§ **GIVEN EXERCISE**
Reproduce the records below word for word, leaving out the pictures.

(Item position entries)
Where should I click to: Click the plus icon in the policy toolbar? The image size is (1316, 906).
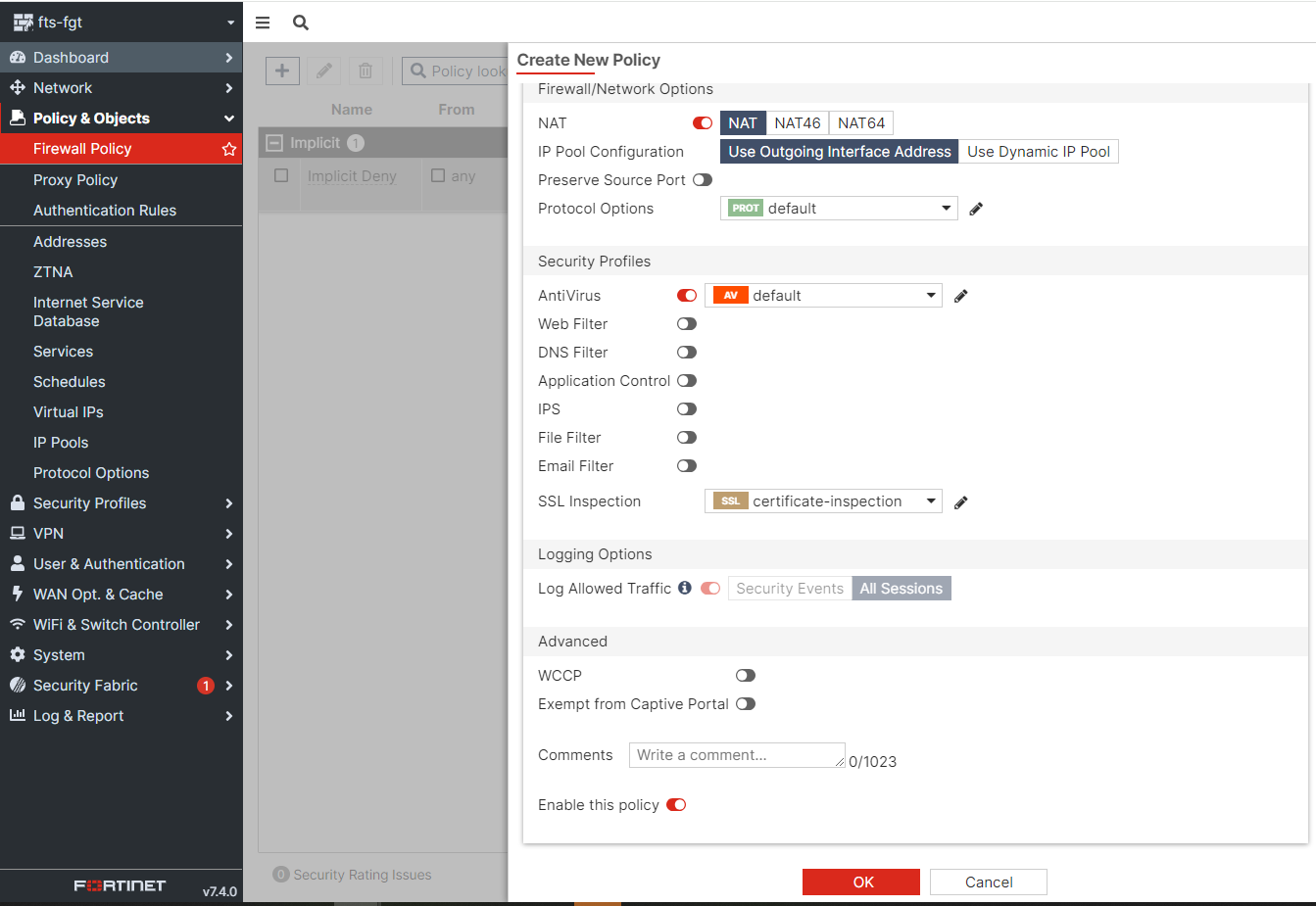click(x=282, y=70)
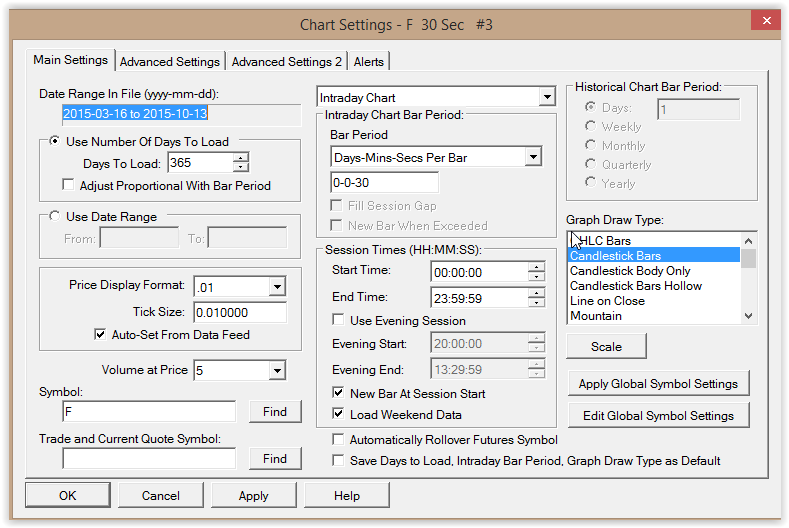Viewport: 789px width, 528px height.
Task: Open the Alerts tab
Action: (369, 61)
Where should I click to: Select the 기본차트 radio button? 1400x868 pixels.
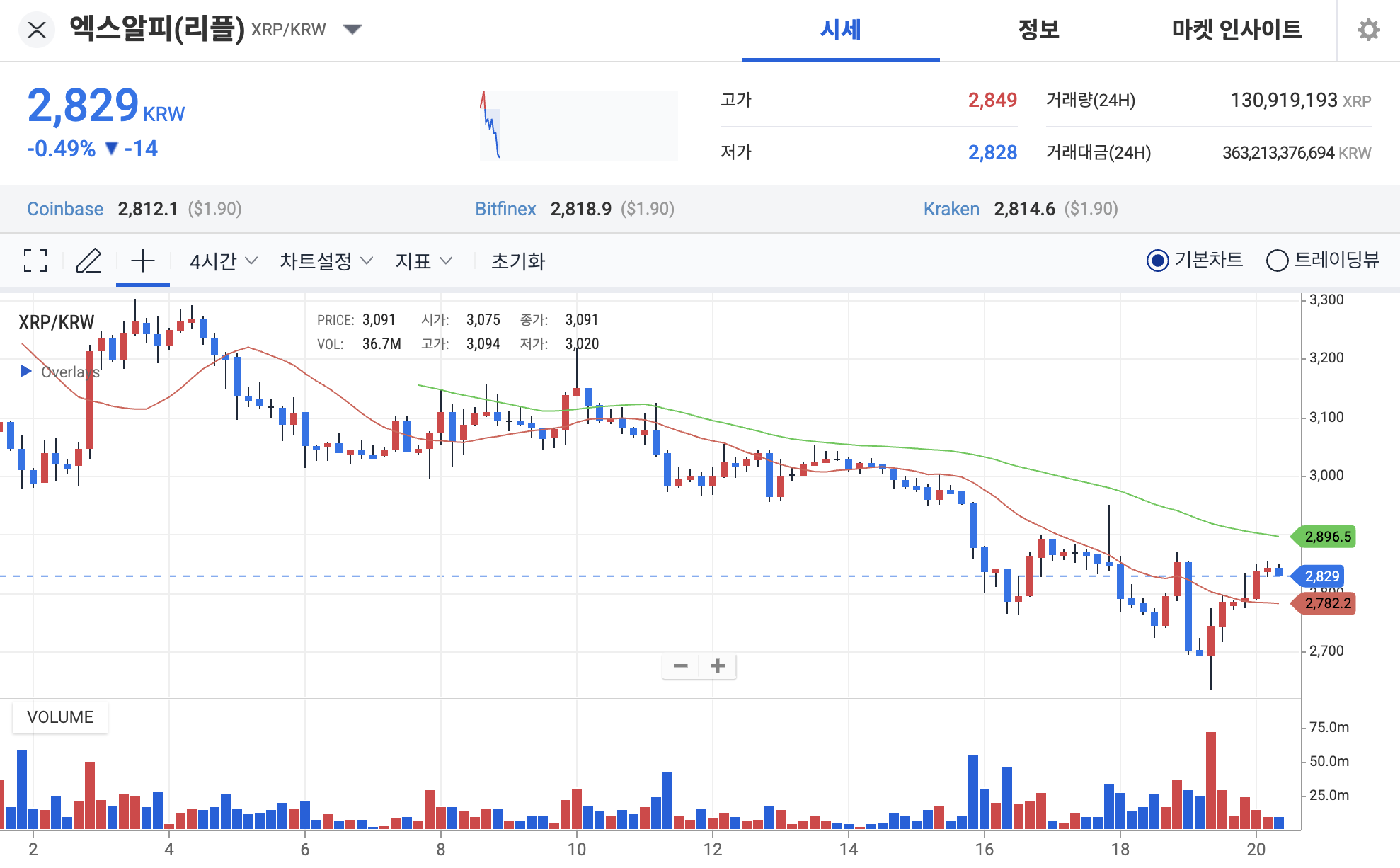(1159, 261)
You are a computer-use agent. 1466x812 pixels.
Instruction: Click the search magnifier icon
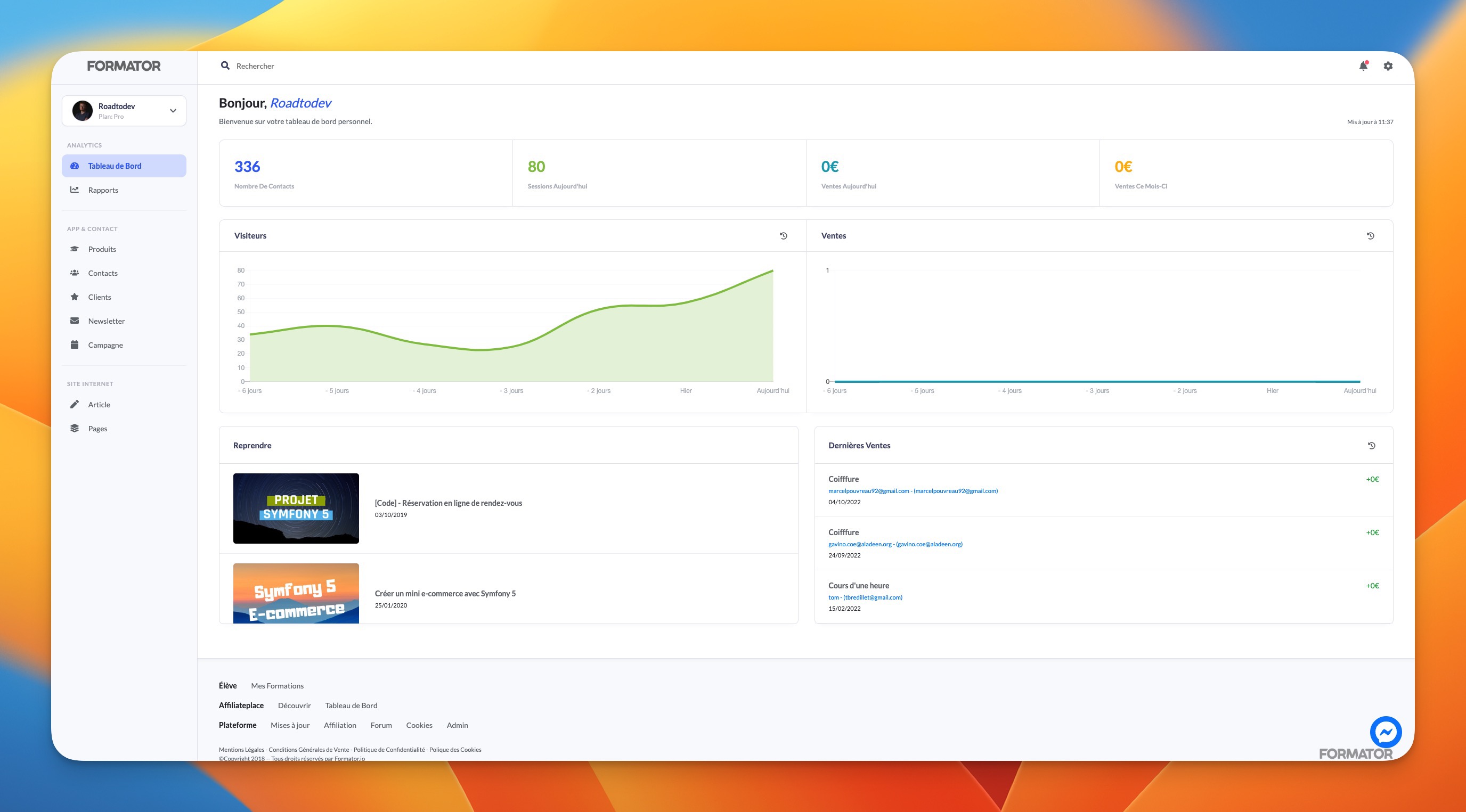click(x=225, y=65)
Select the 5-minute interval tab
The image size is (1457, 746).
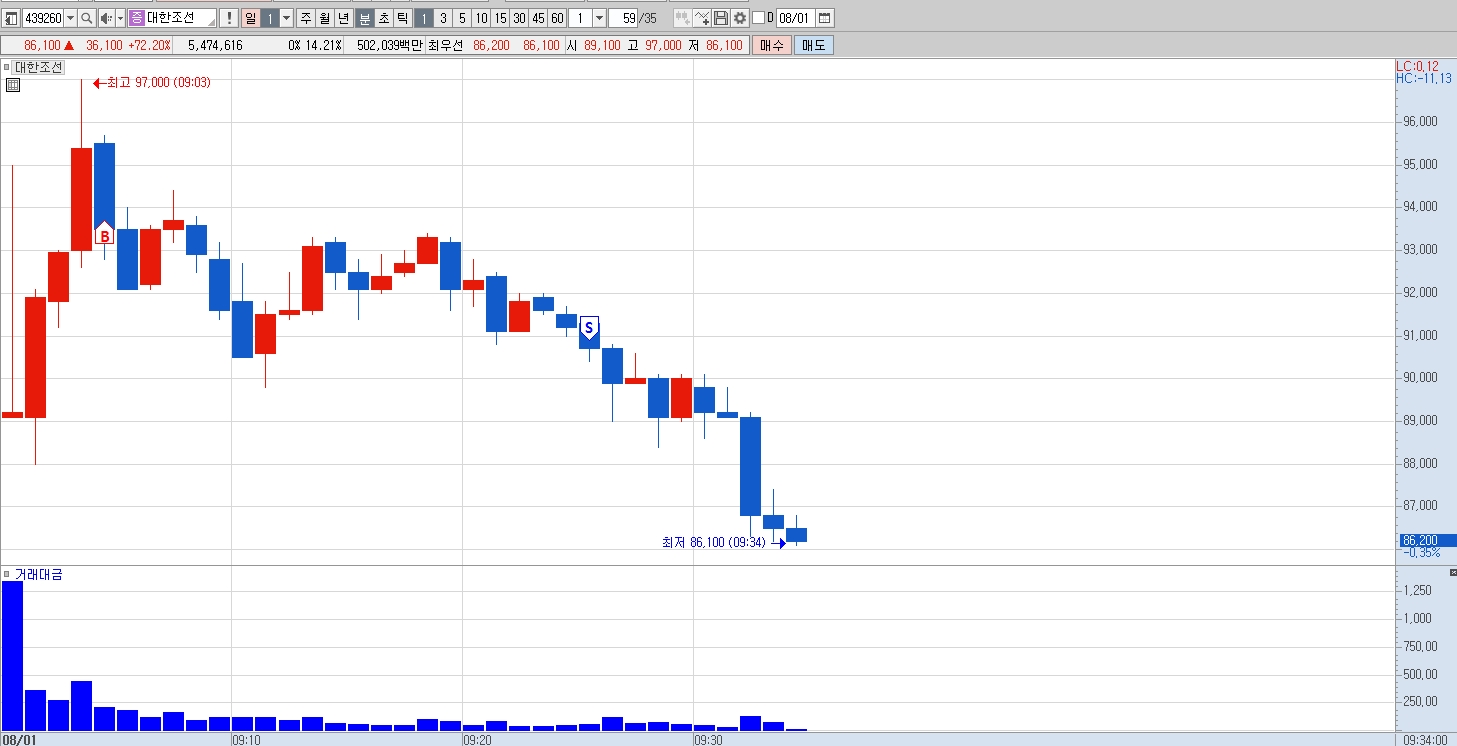tap(462, 18)
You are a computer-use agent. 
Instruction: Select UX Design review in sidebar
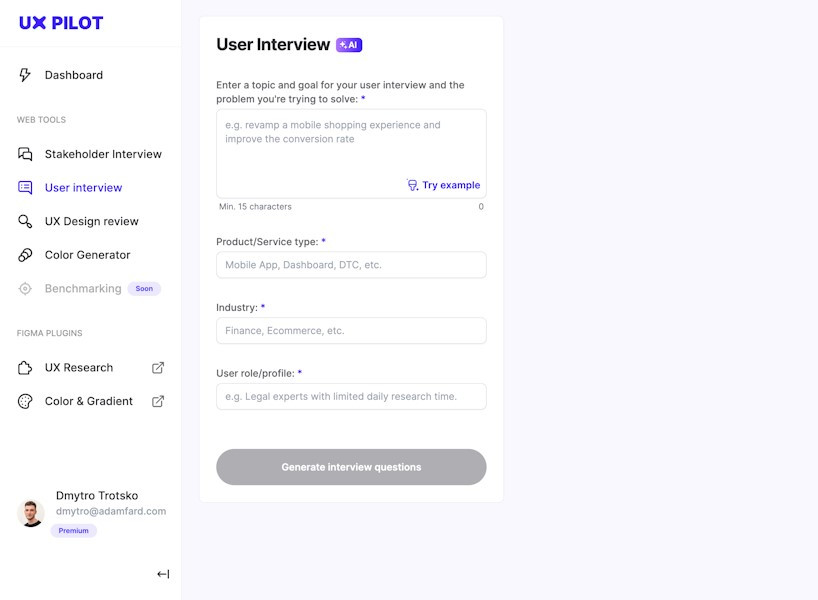90,221
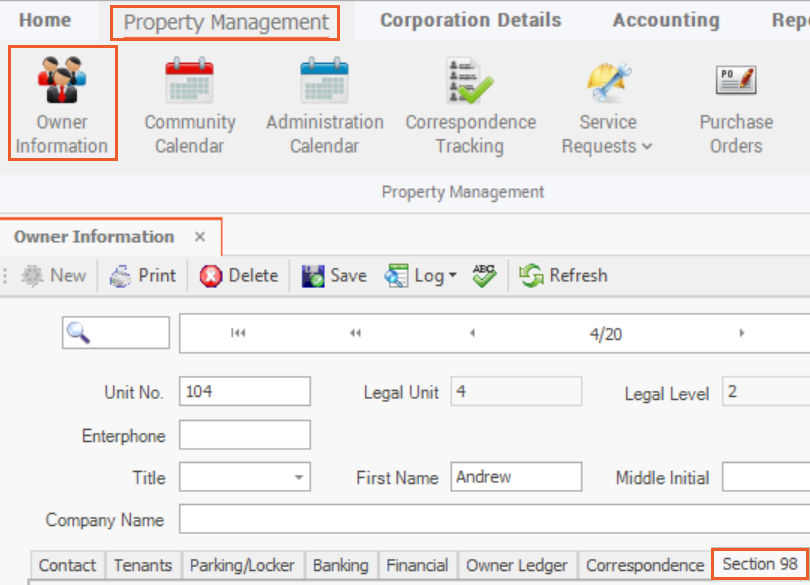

§ **WORKED ANSWER**
Where should I click to: Click the plus icon in the policy toolbar? The image size is (1316, 906).
click(x=282, y=70)
Viewport: 789px width, 528px height.
Task: Open the Alerts tab
Action: (369, 61)
Where should I click to: Select the 기본차트 radio button? 1400x868 pixels.
(1159, 261)
You are a computer-use agent. 1466x812 pixels.
Instruction: Click the search magnifier icon
click(x=225, y=65)
Select the 5-minute interval tab
The image size is (1457, 746).
tap(462, 18)
You are a computer-use agent. 
Instruction: Select UX Design review in sidebar
90,221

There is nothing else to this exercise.